### WHAT TO DO
Scan the listing below and copy each line holding the word "beside".

### PROVIDED RECORDS
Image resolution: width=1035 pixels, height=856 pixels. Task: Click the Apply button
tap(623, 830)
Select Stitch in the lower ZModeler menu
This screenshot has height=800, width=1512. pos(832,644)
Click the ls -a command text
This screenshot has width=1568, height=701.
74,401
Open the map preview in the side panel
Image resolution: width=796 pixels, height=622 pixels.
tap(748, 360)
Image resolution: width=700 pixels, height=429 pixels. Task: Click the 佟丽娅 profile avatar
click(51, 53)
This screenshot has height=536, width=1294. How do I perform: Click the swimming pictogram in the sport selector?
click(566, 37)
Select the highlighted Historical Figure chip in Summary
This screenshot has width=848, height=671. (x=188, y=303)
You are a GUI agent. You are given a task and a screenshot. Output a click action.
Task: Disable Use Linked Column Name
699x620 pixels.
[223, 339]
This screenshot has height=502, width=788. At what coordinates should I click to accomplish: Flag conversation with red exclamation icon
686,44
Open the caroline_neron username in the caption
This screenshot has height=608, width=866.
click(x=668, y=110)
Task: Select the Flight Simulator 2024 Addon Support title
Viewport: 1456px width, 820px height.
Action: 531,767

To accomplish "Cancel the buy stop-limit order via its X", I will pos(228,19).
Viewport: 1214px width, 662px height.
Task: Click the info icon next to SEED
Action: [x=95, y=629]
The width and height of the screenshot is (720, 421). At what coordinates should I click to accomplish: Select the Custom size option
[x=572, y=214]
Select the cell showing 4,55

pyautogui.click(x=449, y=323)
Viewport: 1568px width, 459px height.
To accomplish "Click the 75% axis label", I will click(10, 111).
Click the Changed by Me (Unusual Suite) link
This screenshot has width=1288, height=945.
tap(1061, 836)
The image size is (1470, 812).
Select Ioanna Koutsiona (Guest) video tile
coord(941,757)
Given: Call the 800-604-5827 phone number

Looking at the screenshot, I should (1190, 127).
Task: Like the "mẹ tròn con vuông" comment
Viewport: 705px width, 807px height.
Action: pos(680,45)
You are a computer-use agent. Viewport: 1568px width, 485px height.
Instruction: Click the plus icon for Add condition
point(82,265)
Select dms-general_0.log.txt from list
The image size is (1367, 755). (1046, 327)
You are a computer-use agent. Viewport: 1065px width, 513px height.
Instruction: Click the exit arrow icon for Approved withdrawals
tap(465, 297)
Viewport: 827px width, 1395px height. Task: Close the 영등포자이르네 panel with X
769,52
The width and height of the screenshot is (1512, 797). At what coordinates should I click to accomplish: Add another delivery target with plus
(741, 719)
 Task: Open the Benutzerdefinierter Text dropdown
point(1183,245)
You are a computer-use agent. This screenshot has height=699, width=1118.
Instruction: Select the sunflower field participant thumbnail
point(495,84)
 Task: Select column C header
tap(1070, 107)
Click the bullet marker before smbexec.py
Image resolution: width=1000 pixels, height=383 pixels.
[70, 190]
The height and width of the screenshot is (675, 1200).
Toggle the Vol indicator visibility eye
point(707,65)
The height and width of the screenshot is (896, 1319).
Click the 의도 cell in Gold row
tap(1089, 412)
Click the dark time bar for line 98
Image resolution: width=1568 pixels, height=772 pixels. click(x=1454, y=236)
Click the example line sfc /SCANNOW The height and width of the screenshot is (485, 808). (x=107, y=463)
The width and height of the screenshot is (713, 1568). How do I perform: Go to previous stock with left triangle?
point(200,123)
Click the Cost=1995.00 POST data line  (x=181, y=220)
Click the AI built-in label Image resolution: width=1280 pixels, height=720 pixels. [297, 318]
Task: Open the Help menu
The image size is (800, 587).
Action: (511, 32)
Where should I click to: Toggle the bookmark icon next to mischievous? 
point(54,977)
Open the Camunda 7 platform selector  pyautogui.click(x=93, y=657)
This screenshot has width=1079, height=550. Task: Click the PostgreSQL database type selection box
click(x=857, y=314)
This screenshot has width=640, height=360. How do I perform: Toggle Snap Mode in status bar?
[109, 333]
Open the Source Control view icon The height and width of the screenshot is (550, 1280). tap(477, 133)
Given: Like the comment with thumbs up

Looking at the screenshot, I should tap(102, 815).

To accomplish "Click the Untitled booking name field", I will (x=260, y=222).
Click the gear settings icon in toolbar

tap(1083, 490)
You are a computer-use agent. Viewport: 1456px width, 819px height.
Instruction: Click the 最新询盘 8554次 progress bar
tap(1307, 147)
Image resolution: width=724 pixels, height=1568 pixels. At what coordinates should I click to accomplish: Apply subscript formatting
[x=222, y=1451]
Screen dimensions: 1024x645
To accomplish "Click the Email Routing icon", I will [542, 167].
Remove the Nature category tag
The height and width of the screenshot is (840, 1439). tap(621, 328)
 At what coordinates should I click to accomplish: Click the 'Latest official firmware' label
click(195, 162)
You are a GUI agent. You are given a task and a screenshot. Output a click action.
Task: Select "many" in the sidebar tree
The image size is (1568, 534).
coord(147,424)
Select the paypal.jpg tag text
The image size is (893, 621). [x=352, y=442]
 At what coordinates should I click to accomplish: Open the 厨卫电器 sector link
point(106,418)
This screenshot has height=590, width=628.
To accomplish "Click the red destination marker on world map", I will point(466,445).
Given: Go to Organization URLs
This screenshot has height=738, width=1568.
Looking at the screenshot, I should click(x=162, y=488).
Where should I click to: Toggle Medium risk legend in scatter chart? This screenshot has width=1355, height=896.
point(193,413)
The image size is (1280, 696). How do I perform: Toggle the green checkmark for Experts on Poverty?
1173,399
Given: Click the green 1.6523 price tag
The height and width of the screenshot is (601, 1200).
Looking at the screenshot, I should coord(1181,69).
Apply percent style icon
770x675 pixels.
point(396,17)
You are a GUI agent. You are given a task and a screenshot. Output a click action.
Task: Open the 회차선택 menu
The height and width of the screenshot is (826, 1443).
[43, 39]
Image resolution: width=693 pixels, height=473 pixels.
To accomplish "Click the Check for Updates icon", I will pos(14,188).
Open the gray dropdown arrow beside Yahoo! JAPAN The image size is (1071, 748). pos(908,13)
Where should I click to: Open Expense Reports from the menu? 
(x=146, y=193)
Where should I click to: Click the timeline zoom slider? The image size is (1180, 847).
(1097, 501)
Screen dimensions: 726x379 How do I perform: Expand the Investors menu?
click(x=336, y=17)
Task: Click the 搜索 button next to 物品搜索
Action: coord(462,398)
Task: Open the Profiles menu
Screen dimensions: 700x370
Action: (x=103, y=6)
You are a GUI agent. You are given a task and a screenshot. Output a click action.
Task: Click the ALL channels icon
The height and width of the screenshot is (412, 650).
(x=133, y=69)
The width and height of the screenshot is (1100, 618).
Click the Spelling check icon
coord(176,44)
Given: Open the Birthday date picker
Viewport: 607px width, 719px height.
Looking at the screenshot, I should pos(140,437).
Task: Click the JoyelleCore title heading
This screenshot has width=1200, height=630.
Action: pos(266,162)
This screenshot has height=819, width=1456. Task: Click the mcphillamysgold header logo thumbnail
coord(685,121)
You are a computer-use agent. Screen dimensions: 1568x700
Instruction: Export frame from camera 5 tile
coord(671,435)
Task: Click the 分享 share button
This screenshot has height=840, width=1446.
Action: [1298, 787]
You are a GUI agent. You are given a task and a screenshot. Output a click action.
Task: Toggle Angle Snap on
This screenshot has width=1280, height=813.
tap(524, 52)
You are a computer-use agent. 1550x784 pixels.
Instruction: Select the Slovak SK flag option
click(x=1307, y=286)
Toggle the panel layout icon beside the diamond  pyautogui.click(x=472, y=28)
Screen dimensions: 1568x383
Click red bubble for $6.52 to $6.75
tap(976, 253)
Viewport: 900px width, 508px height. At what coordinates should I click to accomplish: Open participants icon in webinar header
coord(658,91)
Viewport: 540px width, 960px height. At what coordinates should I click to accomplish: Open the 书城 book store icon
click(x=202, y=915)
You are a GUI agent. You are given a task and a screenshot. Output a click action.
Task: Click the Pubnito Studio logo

### WRITTEN RESPONSE
Open the gray dropdown arrow beside Yahoo! JAPAN The image size is (1071, 748). pos(908,13)
Toggle the panel layout icon beside the diamond  pyautogui.click(x=472, y=28)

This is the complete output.